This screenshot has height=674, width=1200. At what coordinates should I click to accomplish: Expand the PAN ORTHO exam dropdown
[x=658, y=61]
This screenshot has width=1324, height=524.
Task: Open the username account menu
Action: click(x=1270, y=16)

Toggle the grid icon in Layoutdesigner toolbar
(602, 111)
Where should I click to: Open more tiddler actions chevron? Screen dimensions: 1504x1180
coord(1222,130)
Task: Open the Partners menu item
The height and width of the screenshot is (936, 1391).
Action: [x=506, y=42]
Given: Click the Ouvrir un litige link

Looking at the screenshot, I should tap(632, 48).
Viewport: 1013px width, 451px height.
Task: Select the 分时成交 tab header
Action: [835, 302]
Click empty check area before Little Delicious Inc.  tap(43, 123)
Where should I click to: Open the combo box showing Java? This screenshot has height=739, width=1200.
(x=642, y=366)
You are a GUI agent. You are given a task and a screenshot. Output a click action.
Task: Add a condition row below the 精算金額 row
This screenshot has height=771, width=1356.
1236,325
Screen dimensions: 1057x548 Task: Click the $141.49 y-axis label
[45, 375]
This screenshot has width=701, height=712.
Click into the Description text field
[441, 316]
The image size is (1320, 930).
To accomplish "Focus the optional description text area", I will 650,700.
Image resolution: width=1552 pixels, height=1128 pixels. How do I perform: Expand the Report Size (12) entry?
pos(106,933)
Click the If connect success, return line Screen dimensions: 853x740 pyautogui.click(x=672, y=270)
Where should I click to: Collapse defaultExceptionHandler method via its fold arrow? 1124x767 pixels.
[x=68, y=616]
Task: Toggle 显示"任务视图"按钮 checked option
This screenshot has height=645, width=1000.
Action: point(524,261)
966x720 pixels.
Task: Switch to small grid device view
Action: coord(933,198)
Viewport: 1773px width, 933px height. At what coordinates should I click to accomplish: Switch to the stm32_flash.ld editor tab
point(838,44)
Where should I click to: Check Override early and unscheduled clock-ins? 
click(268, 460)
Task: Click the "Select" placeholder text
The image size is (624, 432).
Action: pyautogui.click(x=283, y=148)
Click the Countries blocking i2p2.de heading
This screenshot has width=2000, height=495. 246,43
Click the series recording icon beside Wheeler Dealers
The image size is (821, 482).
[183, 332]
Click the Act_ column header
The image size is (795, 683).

━━━━━━━━━━

Copy every record exactly as presented.

The answer
This screenshot has height=674, width=1200. At what coordinates should I click to accomplish: Expand the PAN ORTHO exam dropdown
[x=658, y=61]
This screenshot has width=1324, height=524.
Task: Open the username account menu
Action: click(x=1270, y=16)

Toggle the grid icon in Layoutdesigner toolbar
(602, 111)
Where should I click to: Open more tiddler actions chevron? Screen dimensions: 1504x1180
coord(1222,130)
Task: Open the Partners menu item
The height and width of the screenshot is (936, 1391).
Action: [x=506, y=42]
Given: Click the Ouvrir un litige link

Looking at the screenshot, I should tap(632, 48).
Viewport: 1013px width, 451px height.
Task: Select the 分时成交 tab header
Action: [835, 302]
Click empty check area before Little Delicious Inc.  tap(43, 123)
Where should I click to: Open the combo box showing Java? This screenshot has height=739, width=1200.
(x=642, y=366)
You are a GUI agent. You are given a task and a screenshot. Output a click action.
Task: Add a condition row below the 精算金額 row
This screenshot has height=771, width=1356.
1236,325
Screen dimensions: 1057x548 Task: Click the $141.49 y-axis label
[45, 375]
This screenshot has width=701, height=712.
Click into the Description text field
[441, 316]
The image size is (1320, 930).
To accomplish "Focus the optional description text area", I will 650,700.
Image resolution: width=1552 pixels, height=1128 pixels. How do I perform: Expand the Report Size (12) entry?
pos(106,933)
Click the If connect success, return line Screen dimensions: 853x740 pyautogui.click(x=672, y=270)
Where should I click to: Collapse defaultExceptionHandler method via its fold arrow? 1124x767 pixels.
[x=68, y=616]
Task: Toggle 显示"任务视图"按钮 checked option
This screenshot has height=645, width=1000.
Action: point(524,261)
966x720 pixels.
Task: Switch to small grid device view
Action: coord(933,198)
Viewport: 1773px width, 933px height. At what coordinates should I click to accomplish: Switch to the stm32_flash.ld editor tab
point(838,44)
Where should I click to: Check Override early and unscheduled clock-ins? 
click(268, 460)
Task: Click the "Select" placeholder text
The image size is (624, 432).
Action: pyautogui.click(x=283, y=148)
Click the Countries blocking i2p2.de heading
This screenshot has width=2000, height=495. 246,43
Click the series recording icon beside Wheeler Dealers
The image size is (821, 482).
[183, 332]
Click the Act_ column header
The image size is (795, 683).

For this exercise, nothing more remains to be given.